Data listing ::
[BEGIN]

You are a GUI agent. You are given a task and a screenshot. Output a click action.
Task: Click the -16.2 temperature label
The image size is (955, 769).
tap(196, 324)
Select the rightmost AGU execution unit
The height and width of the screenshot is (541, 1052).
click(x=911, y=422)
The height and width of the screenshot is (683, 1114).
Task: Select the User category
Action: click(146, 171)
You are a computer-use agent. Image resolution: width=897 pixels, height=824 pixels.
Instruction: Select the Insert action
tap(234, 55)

[END]
[BEGIN]

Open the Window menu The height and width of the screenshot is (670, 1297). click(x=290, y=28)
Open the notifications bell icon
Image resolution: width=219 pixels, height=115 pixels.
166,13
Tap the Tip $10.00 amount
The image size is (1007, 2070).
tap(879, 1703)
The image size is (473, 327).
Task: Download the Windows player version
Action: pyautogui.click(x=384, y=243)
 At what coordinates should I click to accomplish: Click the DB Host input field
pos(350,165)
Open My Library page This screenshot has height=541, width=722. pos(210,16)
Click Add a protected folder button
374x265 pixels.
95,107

[END]
[BEGIN]

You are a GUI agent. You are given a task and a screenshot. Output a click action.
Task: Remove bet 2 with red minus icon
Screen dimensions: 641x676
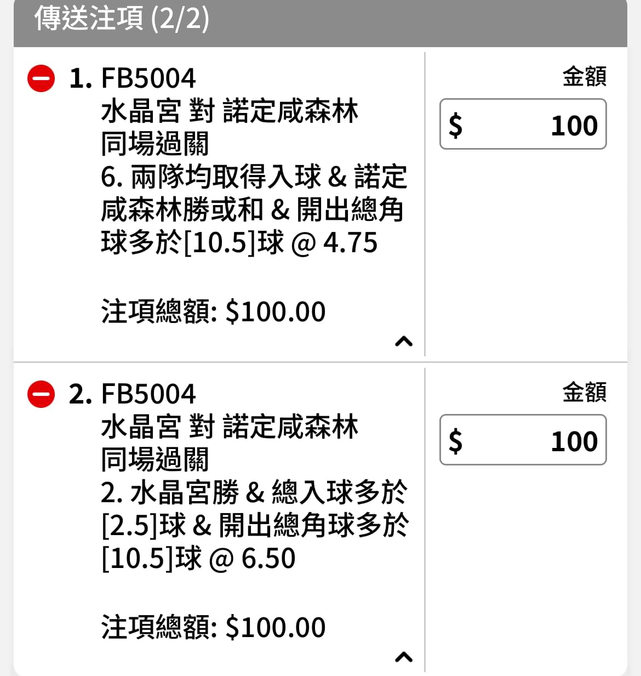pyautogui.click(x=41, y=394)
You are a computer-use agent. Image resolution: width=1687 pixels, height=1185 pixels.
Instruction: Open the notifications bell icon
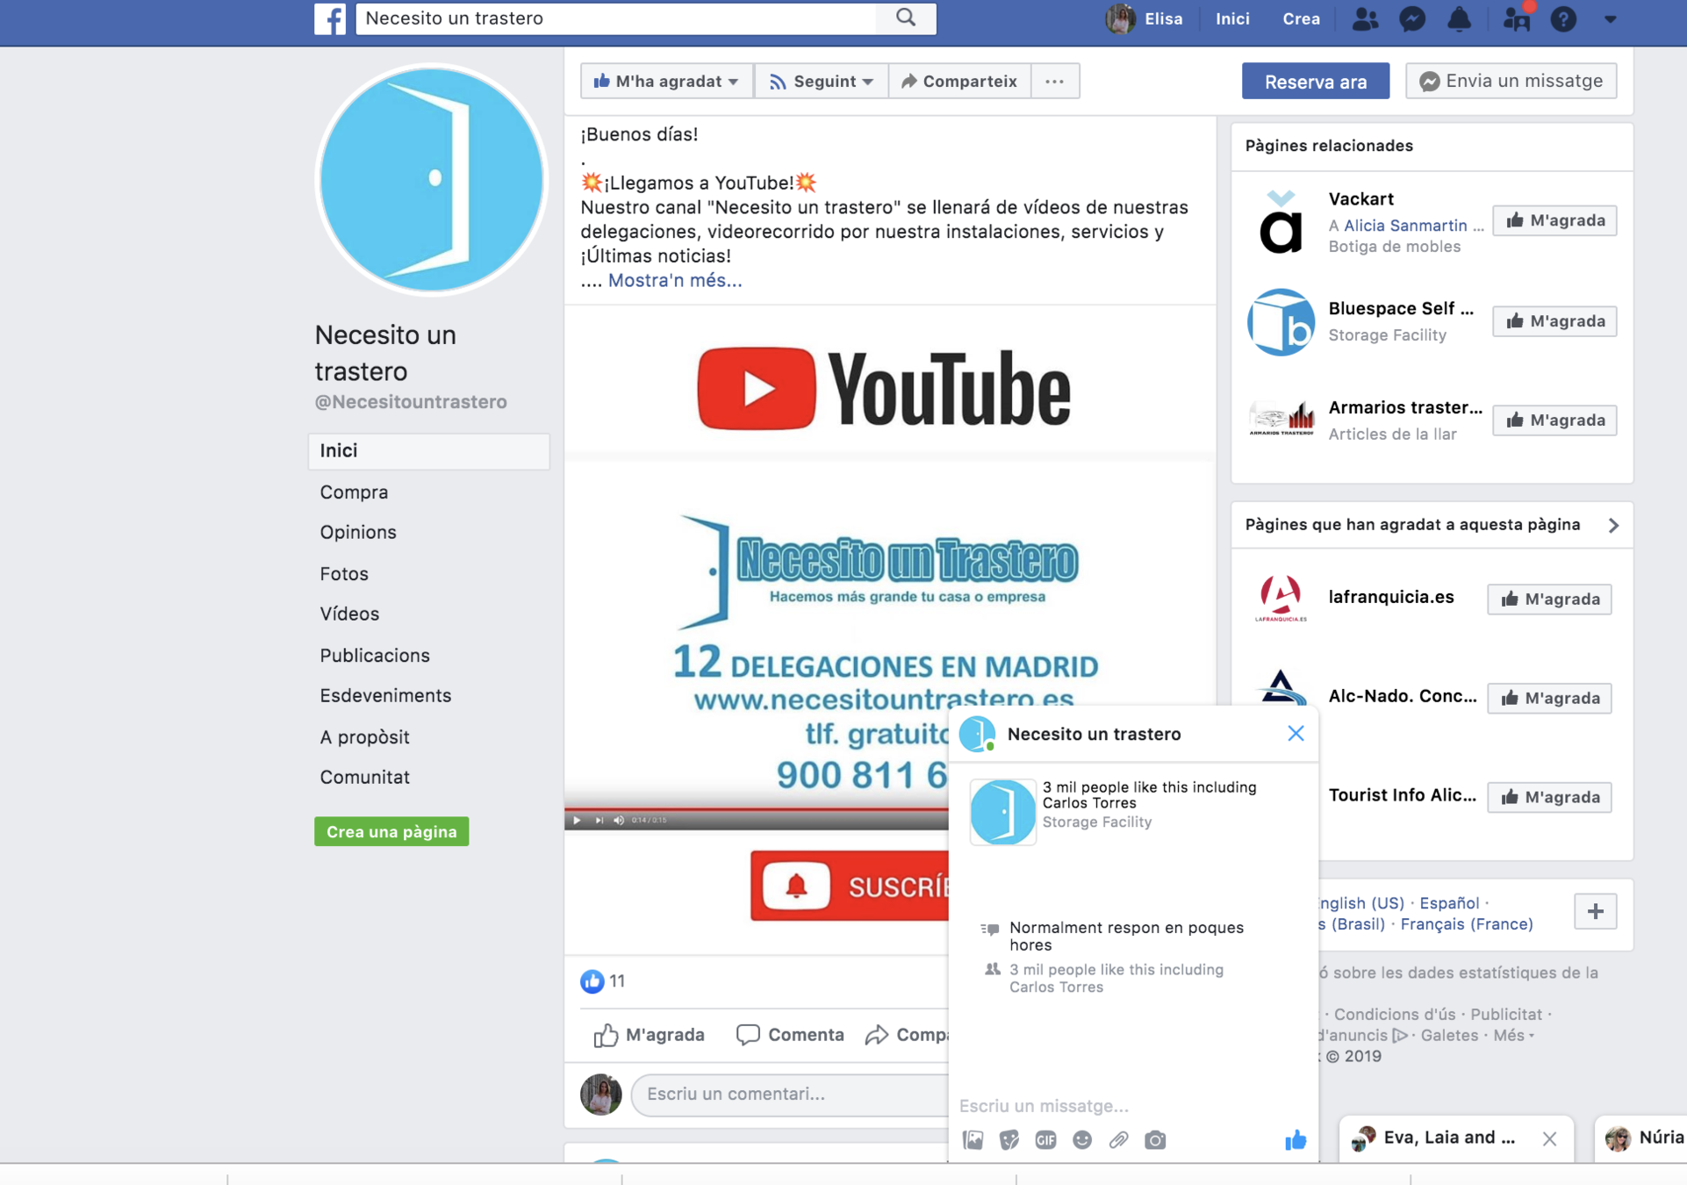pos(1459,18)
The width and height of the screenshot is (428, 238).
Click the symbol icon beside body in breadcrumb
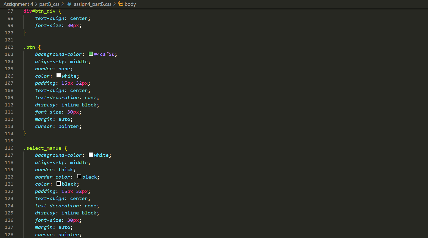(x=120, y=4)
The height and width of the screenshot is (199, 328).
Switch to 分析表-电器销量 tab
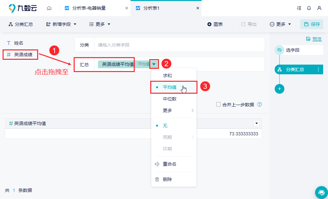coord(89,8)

[END]

Prompt :: Update the lines from the one with "Open the Window" to the one with "Action: pyautogui.click(x=384, y=243)" by putting "View menu" in place of "Window menu", changing nothing else. Give back only those lines.

Task output ::
Open the View menu The height and width of the screenshot is (670, 1297). click(x=290, y=28)
Open the notifications bell icon
Image resolution: width=219 pixels, height=115 pixels.
166,13
Tap the Tip $10.00 amount
The image size is (1007, 2070).
tap(879, 1703)
The image size is (473, 327).
Task: Download the Windows player version
Action: pyautogui.click(x=384, y=243)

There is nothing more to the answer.